O governo do presidente Luís Inácio Lula da Silva (de 2003 até 2010), em seus dois mandatos, imprimiu, sem dúvida, um novo conteúdo à política externa do Brasil, diferentemente dos governos antecedentes e precedentes. Considerado pragmático, carismático e nacionalista (pág. 260), suas ações basearam-se no entendimento de uma ordem mundial multipolar, fazendo alianças no nível dos países do Sul e contestando a hegemonia dos países centrais desenvolvidos. Segundo Kamilla Raquel Rizzi (pág. 209), em política externa, Lula reintroduziu o Estado como negociador, incorporando, deste modo, alguns instrumentos introduzidos em segundo plano durante os dois mandatos do governo de Fenando Henrique Cardoso, tanto do ponto de vista econômico quanto político. Aqui, haveria uma aproximação com São Tomé e Príncipe, quando o Estado assumiu o papel de empresário, centrada na figura do presidente Manuel Pinto da Costa.

No campo econômico, houve um crescimento exponencial: um crescimento médio de 325% entre o início e o final dos dois mandatos do presidente Lula. A nível mundial, com 0,99% das exportações, em 2003, esse percentual aumentou para 1,35%, em 2010 (pág. 214). Um elemento importante aqui foi uma tentativa de diminuir a dependência externa do Brasil da cooperação Norte-Sul.

No campo da cooperação técnica, base da política brasileira para os países africanos, houve um visível crescimento em todas as áreas, com uma atuação mais concreta da agência Brasileira de Cooperação (ABC), coadjuvado pelo Ministério das Relações Exteriores. As principais áreas de cooperação com o Brasil foram educação, cultura, comércio exterior, agricultura, pecuária, ciência e tecnologia. A capacidade de Lula da Silva representar as diretrizes da política externa fez com que ele conseguisse transitar livremente em vários países africanos. Como destacou Kamilla Raquel Rizzi (215) “nenhum governo na história do Brasil tenha empreendido qualitativamente e quantitativamente sua ação externa dessa maneira para África, como ocorreu no governo do ex-presidente Lula, em questões multilaterais”.

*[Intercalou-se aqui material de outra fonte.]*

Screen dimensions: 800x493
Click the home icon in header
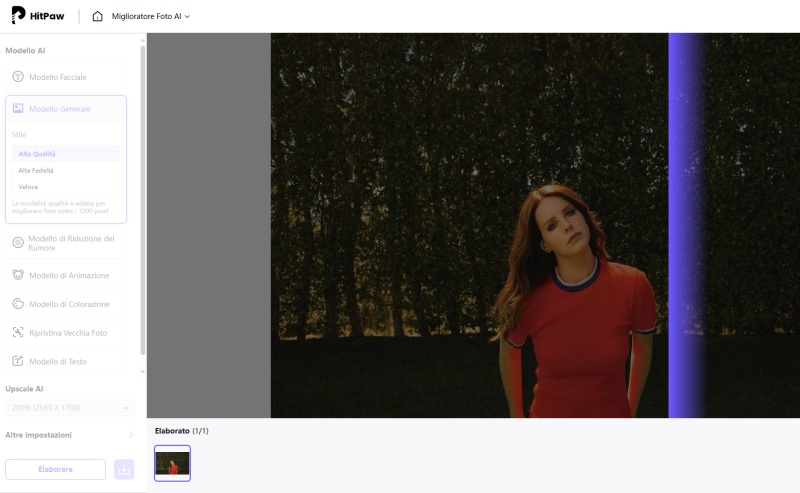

No setor da educação de ensino superior, por exemplo, no final do ano de 2010, havia aproximadamente cinco mil alunos estrangeiros em instituições brasileiras, incluindo, principalmente, os estudantes da África e da América-Latina. No caso especifico dos países africanos, especialmente Palop, houve ampliação de formação de quadros nacionais, forjados no campo ideológico brasileiro. Um dos instrumentos dessa ampliação foi a Universidade da Integração Internacional da Lusofonia Afro-Brasileira (Unilab). “A Unilab caracterizou sua atuação na cooperação internacional e intercâmbio acadêmico e solidário com os Estados membros da Comunidade dos Países da Língua Oficial Portuguesa (pág. 209). Com a finalidade de realça-lo, aprofundou-se o discurso de “solidariedade”, um conceito de valor político que reforçou a inserção de Lula em África e no cenário internacional.

Embora possuísse presença em África em diversas esferas de sua política externa, o governo Lula manteve relações estreitas de cooperação com países centrais, como Estados Unidos, Europa e antiga metrópole, como foi indicado na tese.

Na atualidade, a posição brasileira no cenário internacional, no sentido de garantir sua autonomia, ficou comprometida com as mudanças de governo assumidas por Jair Bolsonaro, eleito presidente do Brasil em outubro de 2018. A marginalização do Brasil no exterior, a exemplo de sua política externa para África, recuou em todos os aspectos.

Embora, teoricamente, se tratasse de uma política externa de Estado, o distanciamento do Brasil nas relações diplomáticas com os países africanos foi condicionado pela dinâmica governamental e partidária, com implicações substantivas na mudança de governo. Houve, assim, condicionamentos políticos com implicações econômicas do Brasil para Cabo Verde, Guiné-Bissau e São Tomé e Príncipe, vice-versa, que vão para além de questões meramente técnicas da cooperação internacional no âmbito da política externa do grande Brasil, mas de pequenas relações com os Palop.